*** Opening RECORDED INFORMATION ***

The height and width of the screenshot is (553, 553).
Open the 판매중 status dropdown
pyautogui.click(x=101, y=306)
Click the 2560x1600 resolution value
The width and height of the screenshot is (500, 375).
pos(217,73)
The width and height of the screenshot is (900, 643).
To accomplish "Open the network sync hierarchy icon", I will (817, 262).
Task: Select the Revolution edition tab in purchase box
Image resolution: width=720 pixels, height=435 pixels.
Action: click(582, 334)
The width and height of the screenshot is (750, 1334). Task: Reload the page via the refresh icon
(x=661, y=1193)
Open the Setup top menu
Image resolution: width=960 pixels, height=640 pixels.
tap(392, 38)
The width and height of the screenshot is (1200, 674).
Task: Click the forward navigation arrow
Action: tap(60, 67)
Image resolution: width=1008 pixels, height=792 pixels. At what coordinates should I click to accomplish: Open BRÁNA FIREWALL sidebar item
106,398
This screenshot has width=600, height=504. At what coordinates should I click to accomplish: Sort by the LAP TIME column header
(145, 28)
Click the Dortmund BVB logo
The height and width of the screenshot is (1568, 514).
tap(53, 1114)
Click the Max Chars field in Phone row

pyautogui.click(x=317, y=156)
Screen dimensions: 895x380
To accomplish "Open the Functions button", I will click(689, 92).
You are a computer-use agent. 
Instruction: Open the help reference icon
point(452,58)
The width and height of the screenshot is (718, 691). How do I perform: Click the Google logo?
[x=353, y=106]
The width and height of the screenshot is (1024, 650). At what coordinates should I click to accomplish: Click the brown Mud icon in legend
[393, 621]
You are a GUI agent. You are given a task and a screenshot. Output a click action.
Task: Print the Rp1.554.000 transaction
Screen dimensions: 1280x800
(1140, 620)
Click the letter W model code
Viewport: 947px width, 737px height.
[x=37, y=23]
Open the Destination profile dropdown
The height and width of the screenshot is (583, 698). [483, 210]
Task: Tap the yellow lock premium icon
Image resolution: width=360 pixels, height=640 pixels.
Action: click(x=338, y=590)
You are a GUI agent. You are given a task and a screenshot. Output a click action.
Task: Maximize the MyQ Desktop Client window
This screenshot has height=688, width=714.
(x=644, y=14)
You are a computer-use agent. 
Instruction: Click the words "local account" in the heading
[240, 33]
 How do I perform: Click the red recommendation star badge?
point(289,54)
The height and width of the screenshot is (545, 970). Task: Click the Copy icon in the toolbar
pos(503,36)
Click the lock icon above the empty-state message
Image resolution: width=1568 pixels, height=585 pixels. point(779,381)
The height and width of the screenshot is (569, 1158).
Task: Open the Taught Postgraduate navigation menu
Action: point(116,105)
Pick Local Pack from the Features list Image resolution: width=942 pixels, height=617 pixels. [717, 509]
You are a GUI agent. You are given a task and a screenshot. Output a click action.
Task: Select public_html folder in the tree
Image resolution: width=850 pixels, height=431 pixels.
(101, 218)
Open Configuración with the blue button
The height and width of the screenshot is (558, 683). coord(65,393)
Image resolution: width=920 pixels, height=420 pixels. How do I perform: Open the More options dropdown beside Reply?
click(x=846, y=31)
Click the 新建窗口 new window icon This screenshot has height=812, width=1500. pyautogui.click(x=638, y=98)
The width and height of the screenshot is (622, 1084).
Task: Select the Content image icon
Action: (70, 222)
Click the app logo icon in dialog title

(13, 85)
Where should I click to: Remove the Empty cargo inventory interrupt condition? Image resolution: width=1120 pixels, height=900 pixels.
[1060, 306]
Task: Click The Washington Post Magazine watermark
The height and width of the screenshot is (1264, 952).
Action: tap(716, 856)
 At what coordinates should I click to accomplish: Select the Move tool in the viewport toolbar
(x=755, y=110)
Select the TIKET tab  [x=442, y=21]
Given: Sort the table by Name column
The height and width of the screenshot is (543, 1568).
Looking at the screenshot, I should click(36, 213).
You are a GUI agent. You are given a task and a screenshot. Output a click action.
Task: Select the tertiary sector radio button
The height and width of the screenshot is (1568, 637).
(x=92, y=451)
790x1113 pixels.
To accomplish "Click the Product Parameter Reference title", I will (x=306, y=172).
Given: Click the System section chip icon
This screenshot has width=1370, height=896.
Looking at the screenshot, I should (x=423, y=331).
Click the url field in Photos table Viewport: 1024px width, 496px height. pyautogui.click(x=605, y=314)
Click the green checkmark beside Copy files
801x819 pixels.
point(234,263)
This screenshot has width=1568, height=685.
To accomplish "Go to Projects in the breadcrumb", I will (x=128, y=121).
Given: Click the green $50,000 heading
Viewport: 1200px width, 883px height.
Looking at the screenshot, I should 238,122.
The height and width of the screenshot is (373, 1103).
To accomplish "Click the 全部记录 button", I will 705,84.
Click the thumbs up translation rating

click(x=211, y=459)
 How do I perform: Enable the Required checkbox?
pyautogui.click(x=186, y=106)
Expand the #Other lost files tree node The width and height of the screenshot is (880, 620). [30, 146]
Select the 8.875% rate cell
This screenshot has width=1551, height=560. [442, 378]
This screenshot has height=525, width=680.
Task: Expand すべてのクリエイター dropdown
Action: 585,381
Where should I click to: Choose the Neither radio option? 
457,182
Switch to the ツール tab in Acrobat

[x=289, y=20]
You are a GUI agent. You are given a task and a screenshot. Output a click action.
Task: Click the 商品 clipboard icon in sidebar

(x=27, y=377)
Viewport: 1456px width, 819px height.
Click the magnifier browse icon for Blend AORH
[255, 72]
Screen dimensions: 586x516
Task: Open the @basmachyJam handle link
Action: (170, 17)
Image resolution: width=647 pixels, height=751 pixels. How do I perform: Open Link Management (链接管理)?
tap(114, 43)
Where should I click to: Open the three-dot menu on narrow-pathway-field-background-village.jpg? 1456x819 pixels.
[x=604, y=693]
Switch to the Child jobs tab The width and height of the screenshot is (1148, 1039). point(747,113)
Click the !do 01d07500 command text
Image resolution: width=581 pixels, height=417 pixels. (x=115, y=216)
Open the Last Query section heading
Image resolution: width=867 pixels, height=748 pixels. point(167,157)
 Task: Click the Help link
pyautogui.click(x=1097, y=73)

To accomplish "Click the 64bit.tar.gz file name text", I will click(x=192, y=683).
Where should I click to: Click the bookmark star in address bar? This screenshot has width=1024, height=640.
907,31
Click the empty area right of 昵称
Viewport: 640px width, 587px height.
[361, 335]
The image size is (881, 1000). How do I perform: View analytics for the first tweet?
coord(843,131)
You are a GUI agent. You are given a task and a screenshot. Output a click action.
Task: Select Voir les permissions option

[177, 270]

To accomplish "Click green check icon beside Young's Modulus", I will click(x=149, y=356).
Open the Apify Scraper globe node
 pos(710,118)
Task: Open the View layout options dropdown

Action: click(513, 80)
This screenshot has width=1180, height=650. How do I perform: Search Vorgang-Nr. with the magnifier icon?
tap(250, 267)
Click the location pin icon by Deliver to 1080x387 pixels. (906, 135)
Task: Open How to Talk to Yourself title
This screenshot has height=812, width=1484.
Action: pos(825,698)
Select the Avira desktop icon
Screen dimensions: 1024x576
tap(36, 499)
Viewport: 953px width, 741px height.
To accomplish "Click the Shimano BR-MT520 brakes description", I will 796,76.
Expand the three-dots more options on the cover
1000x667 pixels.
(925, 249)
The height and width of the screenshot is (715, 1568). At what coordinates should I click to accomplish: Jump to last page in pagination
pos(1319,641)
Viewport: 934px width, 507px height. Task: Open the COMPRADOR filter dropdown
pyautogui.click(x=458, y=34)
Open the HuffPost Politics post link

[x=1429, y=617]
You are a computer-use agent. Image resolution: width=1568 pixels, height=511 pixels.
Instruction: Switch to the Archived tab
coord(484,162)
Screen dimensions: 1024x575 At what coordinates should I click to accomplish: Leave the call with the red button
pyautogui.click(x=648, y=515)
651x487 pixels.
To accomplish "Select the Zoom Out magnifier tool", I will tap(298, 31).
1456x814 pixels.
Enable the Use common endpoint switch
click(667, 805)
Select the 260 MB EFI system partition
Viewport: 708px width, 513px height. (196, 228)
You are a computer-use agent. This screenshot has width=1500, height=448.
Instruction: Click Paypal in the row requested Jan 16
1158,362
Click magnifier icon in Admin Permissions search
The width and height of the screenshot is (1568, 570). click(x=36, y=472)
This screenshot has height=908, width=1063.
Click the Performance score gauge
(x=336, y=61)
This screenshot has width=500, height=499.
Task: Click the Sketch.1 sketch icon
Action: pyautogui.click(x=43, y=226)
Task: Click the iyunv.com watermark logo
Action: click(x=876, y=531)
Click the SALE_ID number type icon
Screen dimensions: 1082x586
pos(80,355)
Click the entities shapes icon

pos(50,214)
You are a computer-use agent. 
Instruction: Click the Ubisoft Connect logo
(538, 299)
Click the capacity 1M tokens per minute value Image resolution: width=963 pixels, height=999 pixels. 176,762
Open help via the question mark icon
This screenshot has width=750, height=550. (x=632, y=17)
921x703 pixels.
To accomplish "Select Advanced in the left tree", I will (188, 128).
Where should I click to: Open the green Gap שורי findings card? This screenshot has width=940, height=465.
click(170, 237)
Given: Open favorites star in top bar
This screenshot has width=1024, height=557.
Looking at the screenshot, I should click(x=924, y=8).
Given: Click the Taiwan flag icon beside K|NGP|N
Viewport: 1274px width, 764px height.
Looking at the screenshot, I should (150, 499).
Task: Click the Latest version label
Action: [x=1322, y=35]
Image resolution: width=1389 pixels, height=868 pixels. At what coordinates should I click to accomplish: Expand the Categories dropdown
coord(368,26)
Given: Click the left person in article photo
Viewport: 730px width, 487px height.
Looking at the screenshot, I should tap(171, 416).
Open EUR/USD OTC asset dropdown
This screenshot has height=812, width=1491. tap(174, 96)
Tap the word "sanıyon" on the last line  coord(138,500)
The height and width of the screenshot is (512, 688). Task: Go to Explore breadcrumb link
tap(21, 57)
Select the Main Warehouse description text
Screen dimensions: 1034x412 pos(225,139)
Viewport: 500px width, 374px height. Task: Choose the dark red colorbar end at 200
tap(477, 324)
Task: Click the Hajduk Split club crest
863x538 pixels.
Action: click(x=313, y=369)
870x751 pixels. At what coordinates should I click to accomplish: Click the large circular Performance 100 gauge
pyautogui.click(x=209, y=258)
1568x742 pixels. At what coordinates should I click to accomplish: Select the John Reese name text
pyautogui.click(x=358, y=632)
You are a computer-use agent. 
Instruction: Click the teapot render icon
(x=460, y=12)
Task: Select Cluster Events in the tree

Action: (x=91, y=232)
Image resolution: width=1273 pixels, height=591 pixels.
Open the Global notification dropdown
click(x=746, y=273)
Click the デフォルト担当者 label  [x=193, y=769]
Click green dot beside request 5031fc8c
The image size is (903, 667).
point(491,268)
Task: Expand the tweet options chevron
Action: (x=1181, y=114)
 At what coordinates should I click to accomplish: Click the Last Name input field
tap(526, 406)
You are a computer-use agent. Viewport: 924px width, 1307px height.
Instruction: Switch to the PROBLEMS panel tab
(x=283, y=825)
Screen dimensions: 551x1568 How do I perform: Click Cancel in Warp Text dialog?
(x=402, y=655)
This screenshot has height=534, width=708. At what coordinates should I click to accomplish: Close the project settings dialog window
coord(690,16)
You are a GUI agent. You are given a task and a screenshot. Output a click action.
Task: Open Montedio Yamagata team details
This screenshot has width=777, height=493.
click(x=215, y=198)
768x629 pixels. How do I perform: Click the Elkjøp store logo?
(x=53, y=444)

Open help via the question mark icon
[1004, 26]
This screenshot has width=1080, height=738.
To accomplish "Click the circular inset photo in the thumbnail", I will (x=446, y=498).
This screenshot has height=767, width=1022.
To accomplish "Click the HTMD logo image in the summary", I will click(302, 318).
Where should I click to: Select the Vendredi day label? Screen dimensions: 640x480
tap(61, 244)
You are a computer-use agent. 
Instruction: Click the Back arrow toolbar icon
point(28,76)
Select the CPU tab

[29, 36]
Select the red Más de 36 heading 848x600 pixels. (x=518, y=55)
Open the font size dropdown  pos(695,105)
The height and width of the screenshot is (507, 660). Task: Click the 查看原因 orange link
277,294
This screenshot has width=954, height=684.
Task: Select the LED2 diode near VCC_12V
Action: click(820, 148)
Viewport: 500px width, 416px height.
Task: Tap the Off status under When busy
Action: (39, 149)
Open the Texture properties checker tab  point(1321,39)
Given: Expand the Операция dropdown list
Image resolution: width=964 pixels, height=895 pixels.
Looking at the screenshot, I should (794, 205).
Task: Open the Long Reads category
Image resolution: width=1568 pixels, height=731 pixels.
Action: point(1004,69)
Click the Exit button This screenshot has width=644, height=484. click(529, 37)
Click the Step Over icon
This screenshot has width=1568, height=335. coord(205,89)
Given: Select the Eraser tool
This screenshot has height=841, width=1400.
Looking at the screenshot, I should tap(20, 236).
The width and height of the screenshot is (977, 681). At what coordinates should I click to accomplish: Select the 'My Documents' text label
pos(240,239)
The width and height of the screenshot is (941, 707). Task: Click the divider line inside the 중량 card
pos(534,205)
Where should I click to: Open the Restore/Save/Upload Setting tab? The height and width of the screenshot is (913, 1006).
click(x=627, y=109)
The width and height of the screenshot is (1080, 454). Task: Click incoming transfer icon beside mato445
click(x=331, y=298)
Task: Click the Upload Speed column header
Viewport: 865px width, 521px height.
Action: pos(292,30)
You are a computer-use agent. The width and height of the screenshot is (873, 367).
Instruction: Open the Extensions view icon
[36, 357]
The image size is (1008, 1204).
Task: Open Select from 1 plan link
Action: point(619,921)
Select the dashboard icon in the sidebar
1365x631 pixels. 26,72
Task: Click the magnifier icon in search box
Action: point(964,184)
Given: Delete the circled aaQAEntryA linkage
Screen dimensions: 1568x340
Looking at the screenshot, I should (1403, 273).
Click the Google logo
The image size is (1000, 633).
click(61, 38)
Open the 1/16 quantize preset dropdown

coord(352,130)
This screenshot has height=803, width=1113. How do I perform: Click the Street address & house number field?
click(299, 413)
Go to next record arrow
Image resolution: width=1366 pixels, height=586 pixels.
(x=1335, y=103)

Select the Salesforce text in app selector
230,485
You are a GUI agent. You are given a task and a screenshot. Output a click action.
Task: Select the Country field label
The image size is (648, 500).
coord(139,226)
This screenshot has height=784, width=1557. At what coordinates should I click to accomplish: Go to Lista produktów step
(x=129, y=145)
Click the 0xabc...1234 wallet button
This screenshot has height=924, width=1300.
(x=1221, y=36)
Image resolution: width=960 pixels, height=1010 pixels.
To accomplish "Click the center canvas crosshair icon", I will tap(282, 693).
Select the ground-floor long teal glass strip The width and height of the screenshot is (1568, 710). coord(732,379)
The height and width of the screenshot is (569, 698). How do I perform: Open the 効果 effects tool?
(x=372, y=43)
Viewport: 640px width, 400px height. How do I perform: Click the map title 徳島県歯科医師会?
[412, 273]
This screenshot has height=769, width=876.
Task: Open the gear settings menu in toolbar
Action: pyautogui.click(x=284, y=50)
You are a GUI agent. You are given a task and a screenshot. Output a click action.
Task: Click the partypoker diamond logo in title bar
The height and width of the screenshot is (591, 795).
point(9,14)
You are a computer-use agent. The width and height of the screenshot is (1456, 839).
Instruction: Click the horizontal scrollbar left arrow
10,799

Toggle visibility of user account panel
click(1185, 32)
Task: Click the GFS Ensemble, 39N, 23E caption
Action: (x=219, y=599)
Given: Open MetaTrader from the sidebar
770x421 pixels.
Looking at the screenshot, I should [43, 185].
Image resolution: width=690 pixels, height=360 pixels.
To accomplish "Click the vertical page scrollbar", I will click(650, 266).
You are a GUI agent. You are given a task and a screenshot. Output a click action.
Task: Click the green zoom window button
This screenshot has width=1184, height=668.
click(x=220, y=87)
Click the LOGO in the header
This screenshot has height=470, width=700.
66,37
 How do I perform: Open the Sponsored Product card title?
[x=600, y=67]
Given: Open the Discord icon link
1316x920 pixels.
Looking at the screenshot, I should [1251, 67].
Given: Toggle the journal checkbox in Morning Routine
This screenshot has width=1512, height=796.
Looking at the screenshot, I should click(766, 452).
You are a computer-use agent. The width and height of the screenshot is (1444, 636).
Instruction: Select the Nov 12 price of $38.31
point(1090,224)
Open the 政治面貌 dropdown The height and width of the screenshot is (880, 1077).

*** Closing RECORDED INFORMATION ***

■ WHAT THE TASK ASKS: Go through the records above and return every line that holds the string "value".

■ SOLUTION:
Click the 2560x1600 resolution value
Click the capacity 1M tokens per minute value Image resolution: width=963 pixels, height=999 pixels. 176,762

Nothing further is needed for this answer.